Background:Rising blood pressure (BP) in the morning, known as the morning BP surge (MBPS), is known to pose a risk for cardiovascular events in hypertensive individuals. It was not known whether the MBPS was associated with a worse prognosis in patients with heart failure (HF) with a reduced (HFrEF) or preserved (HFpEF) ejection fraction.

Methods and Results:We performed a prospective, observational cohort study of hospitalized HF patients who underwent ambulatory BP monitoring (ABPM). The MBPS was calculated by subtracting the mean systolic BP (SBP) during the 1 h that included the lowest sleep BP from the mean SBP during the 2 h after waking. The MBPS group was defined as the top decile of MBPS (>40 mmHg). In all, 456 hospitalized HF patients (mean [±SD] age 68±13 years, 63.9% male) were followed-up for a median of 1.67 years. There were 90 events (16.3 per 100 person-years) of the composite outcome (all-cause mortality and worsening HF) in the HFrEF group, compared with 53 events (19.6 per 100 person-years) in the HFpEF group. Multivariate Cox regression analysis showed that MBPS was a significant predictor of outcome (hazard ratio 2.84, 95% confidence interval 1.58–5.10, P<0.01) in the HFrEF but not HFpEF group.

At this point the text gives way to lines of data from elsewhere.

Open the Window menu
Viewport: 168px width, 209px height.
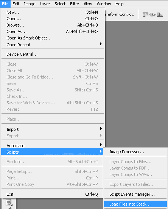pos(104,4)
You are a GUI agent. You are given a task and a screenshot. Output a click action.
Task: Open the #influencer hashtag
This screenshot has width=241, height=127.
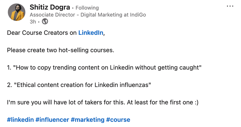pyautogui.click(x=52, y=119)
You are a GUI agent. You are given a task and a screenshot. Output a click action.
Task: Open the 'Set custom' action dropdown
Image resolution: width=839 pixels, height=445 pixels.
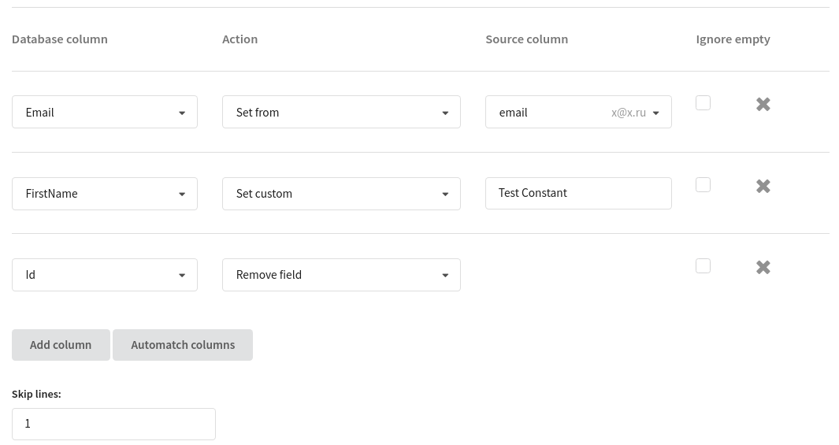[x=341, y=194]
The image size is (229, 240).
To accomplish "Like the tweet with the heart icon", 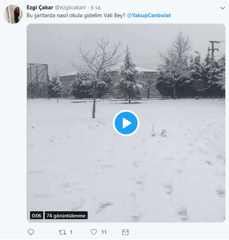I will coord(94,232).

Conclusions:MBPS was found to be a novel predictor of worsening HF in patients with HFrEF.



中文翻译:

早晨血压升高对射血分数减少和保留的心力衰竭预后的不同影响

背景:众所周知,早晨血压 (BP) 升高,称为晨间血压激增 (MBPS),会导致高血压个体发生心血管事件。尚不清楚 MBPS 是否与射血分数降低 (HFrEF) 或保留 (HFpEF) 的心力衰竭 (HF) 患者的预后较差有关。

方法和结果:我们对接受动态血压监测 (ABPM) 的住院 HF 患者进行了一项前瞻性观察性队列研究。MBPS 的计算方法是从醒来后 2 小时的平均 SBP 中减去包括最低睡眠 BP 在内的 1 小时内的平均收缩压 (SBP)。MBPS 组被定义为 MBPS 的最高十分位数 (>40 mmHg)。总共对 456 名住院 HF 患者(平均 [±SD] 年龄 68±13 岁,63.9% 男性)进行了中位随访 1.67 年。HFrEF 组有 90 起事件(16.3/100 人年)复合结局(全因死亡率和 HF 恶化),而 HFpEF 组有 53 起事件(19.6/100 人年)。多变量 Cox 回归分析表明,MBPS 是结果的显着预测因子(风险比 2.84,95% 置信区间 1.58-5.10,P<0.

结论: MBPS 被发现是 HFrEF 患者 HF 恶化的新预测因子。